Wiemy, że zorze polarne są generowane przez cząstki wiatru słonecznego, które są przyspieszane wzdłuż linii ziemskiego pola magnetycznego do wyższych szerokości geograficznych. Tam, w wyniku interakcji z ziemską atmosferą, powstają kurtyny światła, które mienią się na niebie.
Naukowcy zademonstrowali i potwierdzili mechanizm, dzięki któremu następuje przyspieszenie cząstek – odtwarzając ten proces w laboratorium. Tak jak przypuszczano, to silne fale elektromagnetyczne, znane jako fale Alfvéna, przyspieszają elektrony wzdłuż linii pola magnetycznego.
Pomysł, że fale te mogą energetyzować elektrony, które tworzą zorze, sięga ponad czterech dekad wstecz, ale po raz pierwszy udało nam się ostatecznie potwierdzić, że to działa. Te eksperymenty pozwalają nam wykonać kluczowe pomiary, które pokazują, że teoria rzeczywiście wyjaśnia główny sposób, w jaki powstają zorze.Craig Kletzing, fizyk z Uniwersytetu Iowa
Fale Alfvéna i tłumienie Landaua
O falach Alfvéna wiemy już od dawna. Zostały one po raz pierwszy opisane przez szwedzkiego inżyniera Hannesa Alfvéna w 1942 roku – poprzeczne fale w płynie elektrycznym, które rozchodzą się wzdłuż linii pola magnetycznego. Takie fale są ważnym mechanizmem transportu energii i pędu w układach magnetohydrodynamicznych, czyli mogą przyspieszać cząstki.
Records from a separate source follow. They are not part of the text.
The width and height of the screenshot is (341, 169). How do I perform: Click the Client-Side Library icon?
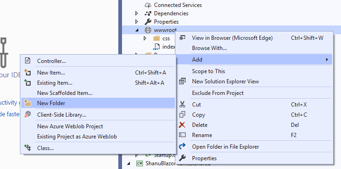point(28,114)
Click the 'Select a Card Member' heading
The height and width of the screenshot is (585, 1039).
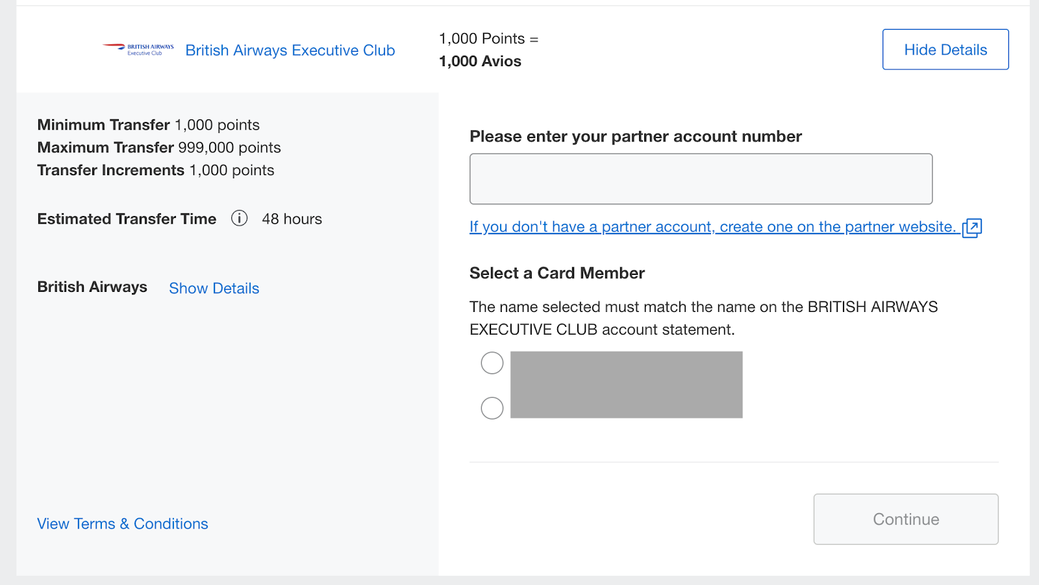point(557,273)
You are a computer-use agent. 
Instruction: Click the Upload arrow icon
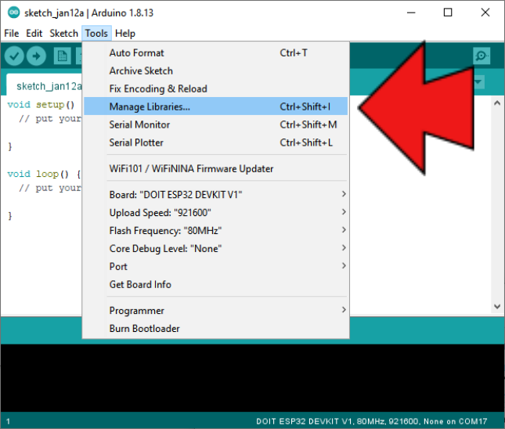pyautogui.click(x=36, y=56)
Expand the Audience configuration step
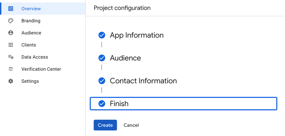Screen dimensions: 285x136 pyautogui.click(x=125, y=58)
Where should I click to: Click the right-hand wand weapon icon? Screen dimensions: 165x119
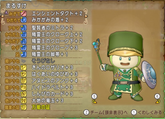click(x=24, y=13)
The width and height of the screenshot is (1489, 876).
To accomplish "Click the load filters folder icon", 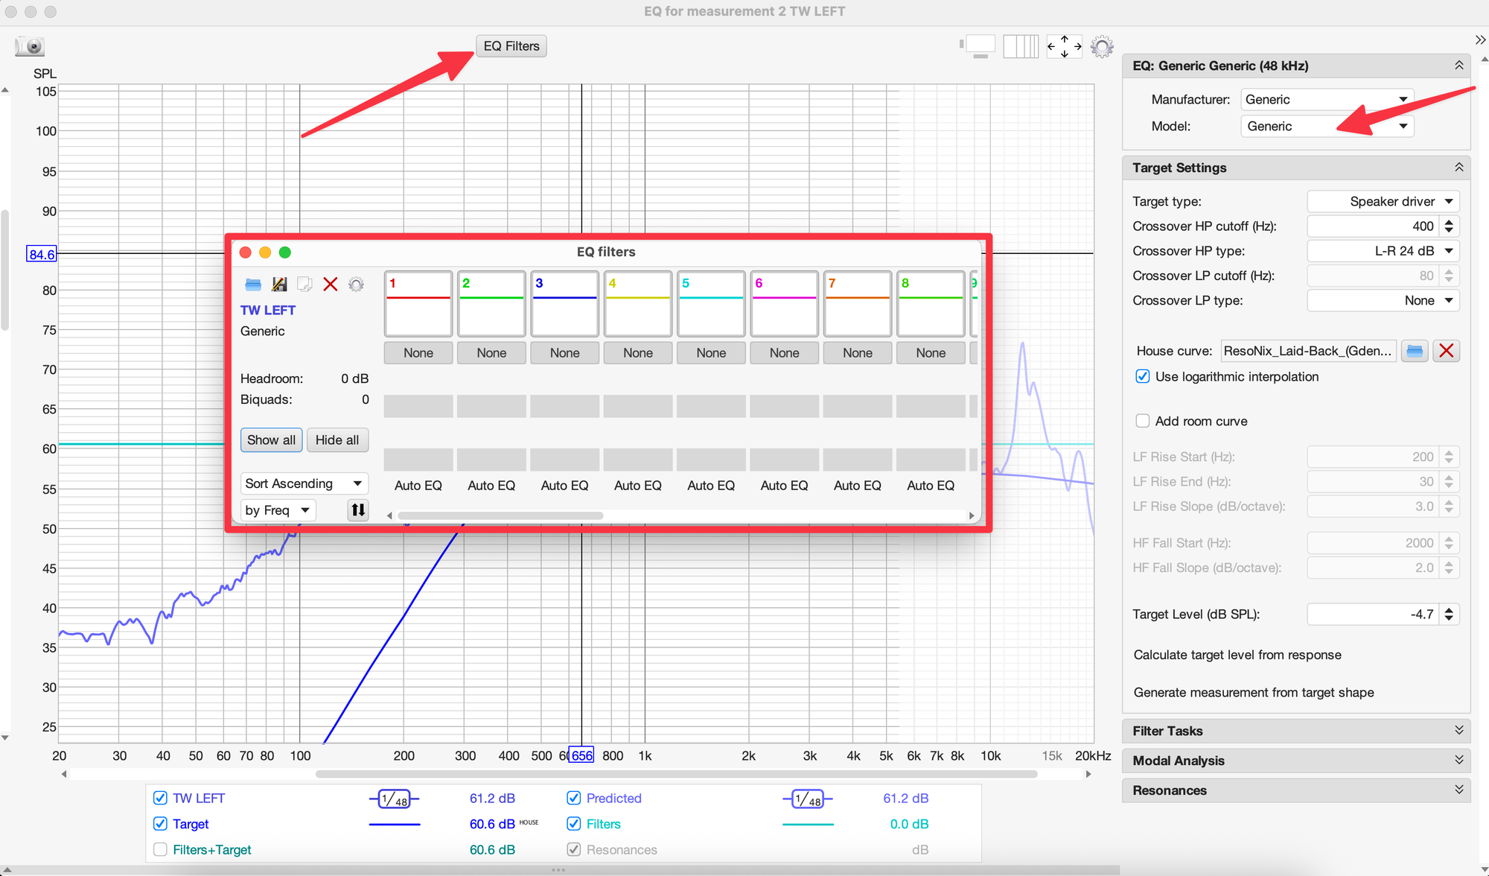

Fale Alfvéna zostały zaobserwowane w liniach pola magnetycznego Ziemi, a statki kosmiczne zaobserwowały je nad zorzami polarnymi. Powszechnie uważa się, że fale Alfvéna odgrywają rolę w auroralnym przyspieszaniu elektronów, ale określenie ich dokładnej roli było skomplikowane.
Dlatego zespół naukowców pod kierownictwem fizyka Jima Schroedera z Wheaton College wykorzystał Large Plasma Device (LAPD) na Uniwersytecie Kalifornijskim w Los Angeles, aby przyjrzeć się bliżej temu zjawisku. Jest to cylindryczna komora próżniowa o długości 20 metrów i średnicy 1 metra, z silnym polem magnetycznym.
Ten trudny eksperyment wymagał pomiaru bardzo małej populacji elektronów poruszających się w komorze LAPD z niemal taką samą prędkością jak fale Alfvéna, liczącej mniej niż jeden na tysiąc elektronów w plazmie.Troy Carter, fizyk z UCLA
Zespół wygenerował fale Alfvéna w plazmie w LAPD i jednocześnie zmierzył rozkład prędkości elektronów w warunkach odpowiadających powstawaniu zorzy. Naukowcy stwierdzili, że fale Alfvéna przekazują energię elektronom, które wchodzą w rezonans z falami – z prędkością podobną do prędkości fazowej fal.
Pomiary ujawniły, że ta mała populacja elektronów ulega rezonansowemu przyspieszeniu przez pole elektryczne fali Alfvéna, podobnie jak surfer łapie falę i jest nieustannie przyspieszany, gdy porusza się wraz z falą.Greg Howes, fizyk z Uniwersytetu Iowa
Proces ten znany jest jako tłumienie Landaua, ponieważ transfer energii z fali do cząstki tłumi falę, co z kolei zapobiega pojawieniu się niestabilności. Zgodnie z analizą zespołu, sygnatura wytworzona przez prędkość elektronów była znaną sygnaturą tłumienia Landaua, wskazując, że nastąpiło przyspieszenie rezonansowe.
Porównując swoje wyniki z modelową zorzą, zespół był w stanie wykazać, że tempo energetyzacji elektronów było zgodne z tłumieniem Landaua w rzeczywistości.